More often, we experience a recurrent sensation of chest pain manifesting as a burning sensation in the central portion of the chest and the throat, usually starting from the uppermost and left-central part of the abdomen from where the burning sensation radiates upward into the central as part of the chest wall behind the --- bone. The combination of heartburn and acid regurgitation is the key towards medically diagnosing an individual as suffering from Heartburn Disease or what is also called Gastroesophagus Reflux Disease (GERD).
?Heartburn? can also be accompanied by a regurgitation of the acid produced inside the stomach back into the oesophagus, which is the food pipe that connects the mouth to the stomach. It is the irritating and corrosive effect of the acid (regurgitated into the esophagus from the stomach) that is experienced as heartburn and sometimes as an intense and very discomforting pain in the chest that can sometimes be confused as a heart attack.
One should however note that mild temporary heartburn caused by overeating acidic foods can happen to anyone, particularly when bending over, taking a nap, or engaging in lifting after a large meal high in fatty, acidic foods. Persistent gastroesophageal reflux disease however, may be due to abnormal biologic or structural factors, which include malfunction of the lower esophageal muscles, defects or injuries in the lining of the esophagus, peristalsis problems, over-acidic stomach contents, and other problems.
Malfunction of the lower esophageal opening (LES) muscles
The band of muscle tissue called lower esophageal sphincter/opening (LES) is responsible for closing and opening the lower end of the esophagus and is essential for maintaining a pressure barrier against contents from the stomach. If it gets weakened and loses tone, the LES cannot close up completely after food empties into the stomach; in such cases, acid from the stomach backs up into the esophagus. The LES is a complex area of smooth muscles and various hormones; dietary substances, drugs, and nervous system factors can affect its function.
Impaired Stomach Function
In one research study, over half of patients with heartburn disease showed abnormal nerve or muscle function in the stomach, which caused impaired motility, an inability of the muscles to contract normally. This causes delays in stomach emptying, increasing the risk for acid back-up.

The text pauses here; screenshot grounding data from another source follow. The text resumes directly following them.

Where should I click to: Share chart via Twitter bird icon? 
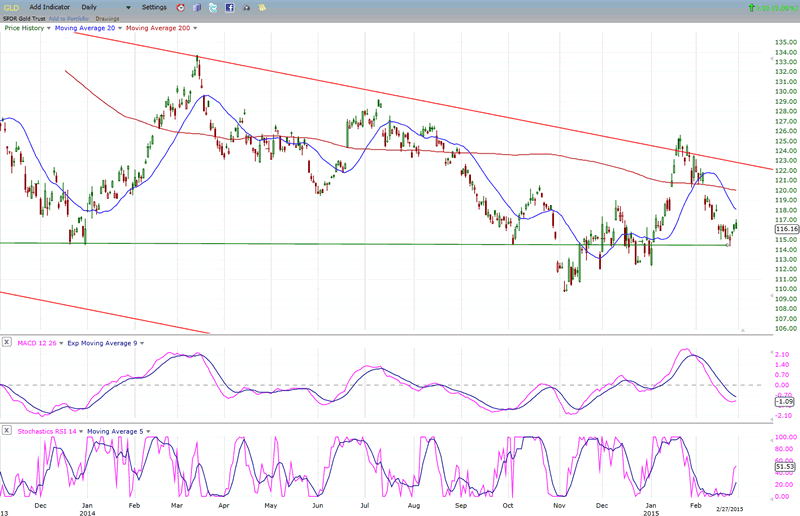215,7
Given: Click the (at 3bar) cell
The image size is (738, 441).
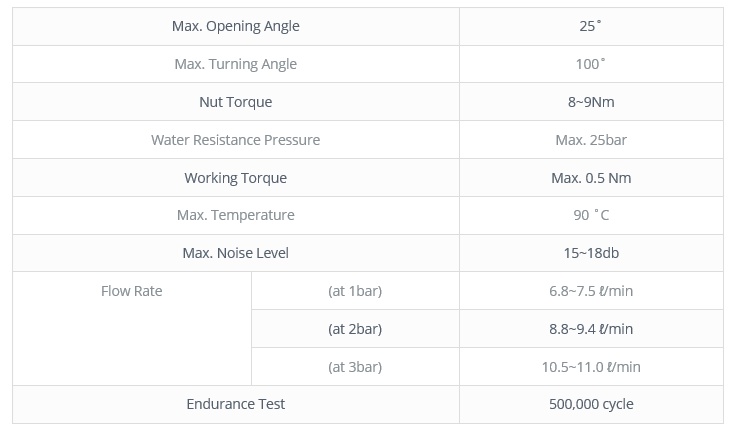Looking at the screenshot, I should [x=355, y=367].
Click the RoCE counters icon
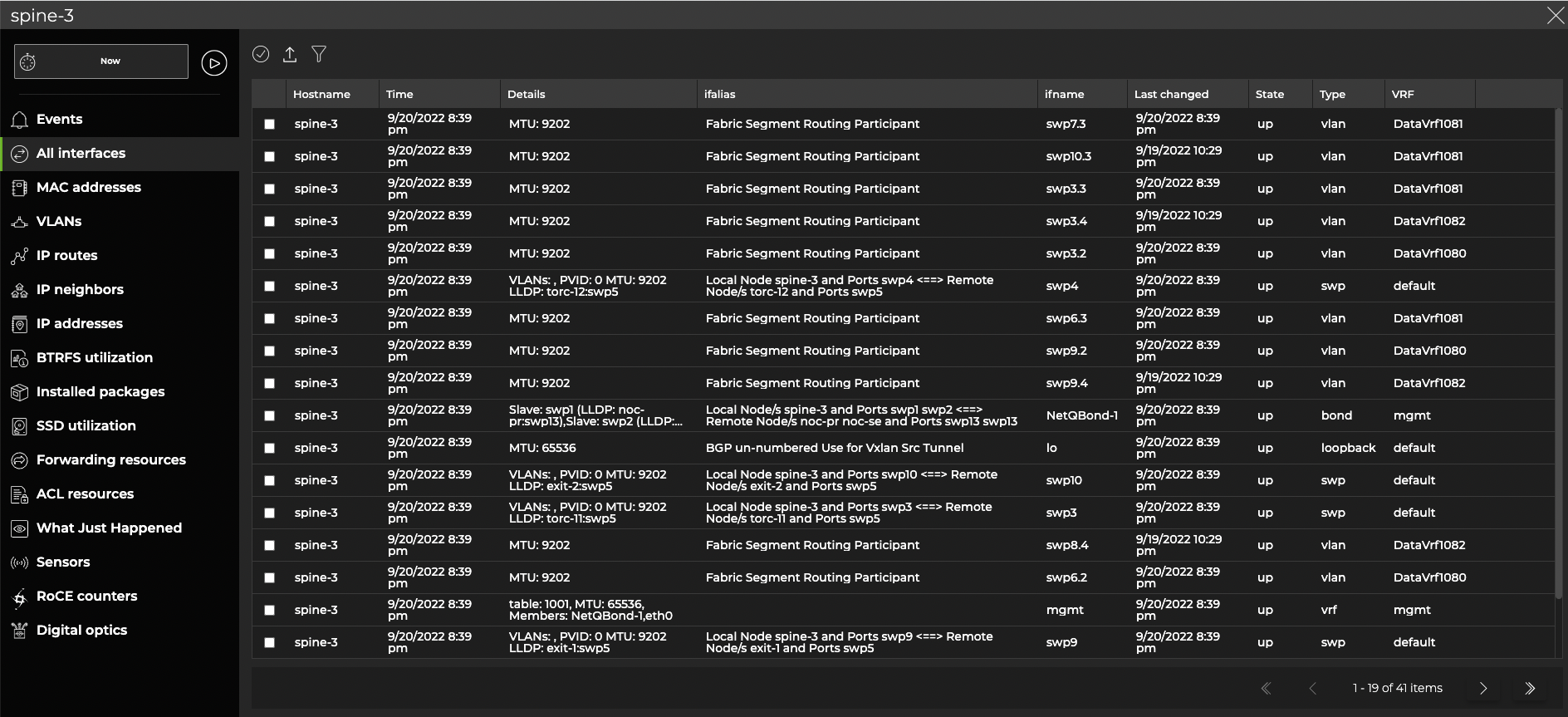Viewport: 1568px width, 717px height. pos(20,597)
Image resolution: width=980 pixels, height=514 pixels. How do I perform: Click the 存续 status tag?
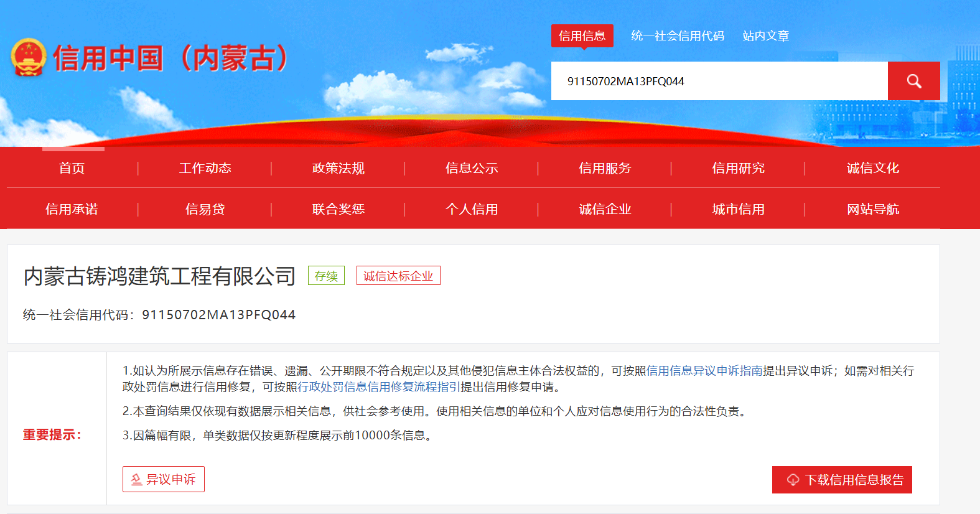(x=326, y=276)
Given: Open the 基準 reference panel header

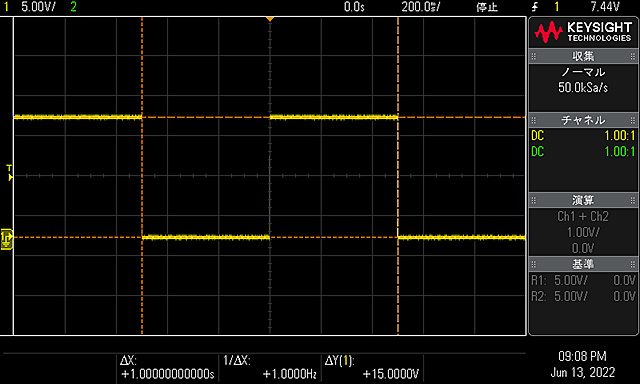Looking at the screenshot, I should click(583, 264).
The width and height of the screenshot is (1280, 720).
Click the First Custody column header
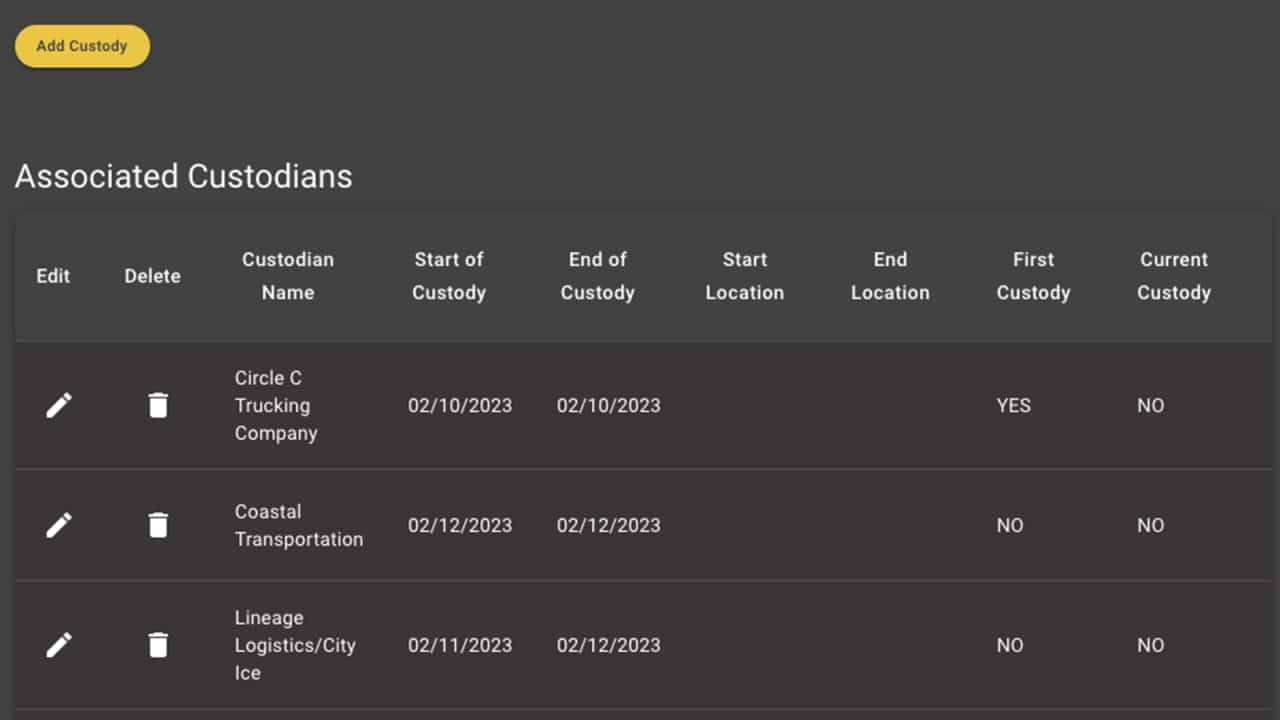click(x=1033, y=276)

About half of asthmatic patients also have GERD. It is not entirely clear however whether asthma is a cause or effect of the heartburn disease. Some experts speculate that the coughing and sneezing accompanying asthmatic attacks cause changes in pressure in the chest that can trigger reflux. Similarly, certain asthmatic drugs that dilate the airways may relax the lower esophageal sphincter and contribute to the heartburn disease.
It appears that genetic factors play a role in susceptibility to Barrett's esophagus, a condition that precedes the formation of cancer of the oesophagus, caused by very severe gastroesophageal reflux. It is also inferable that an inherited risk exists in most cases of heartburn diseases.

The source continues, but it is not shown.